◆ **WHAT TO WORK ON**
Swap "center" for "middle" throughout the records below and write out every line again with nothing else changed.

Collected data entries
========
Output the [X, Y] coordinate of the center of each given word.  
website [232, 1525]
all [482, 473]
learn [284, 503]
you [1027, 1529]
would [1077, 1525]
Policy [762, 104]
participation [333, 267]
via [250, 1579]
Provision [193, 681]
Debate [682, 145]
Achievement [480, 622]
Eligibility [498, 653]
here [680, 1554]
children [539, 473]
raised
========
◆ **CORRECT RESULT**
Output the [X, Y] coordinate of the middle of each given word.  
website [232, 1525]
all [482, 473]
learn [284, 503]
you [1027, 1529]
would [1077, 1525]
Policy [762, 104]
participation [333, 267]
via [250, 1579]
Provision [193, 681]
Debate [682, 145]
Achievement [480, 622]
Eligibility [498, 653]
here [680, 1554]
children [539, 473]
raised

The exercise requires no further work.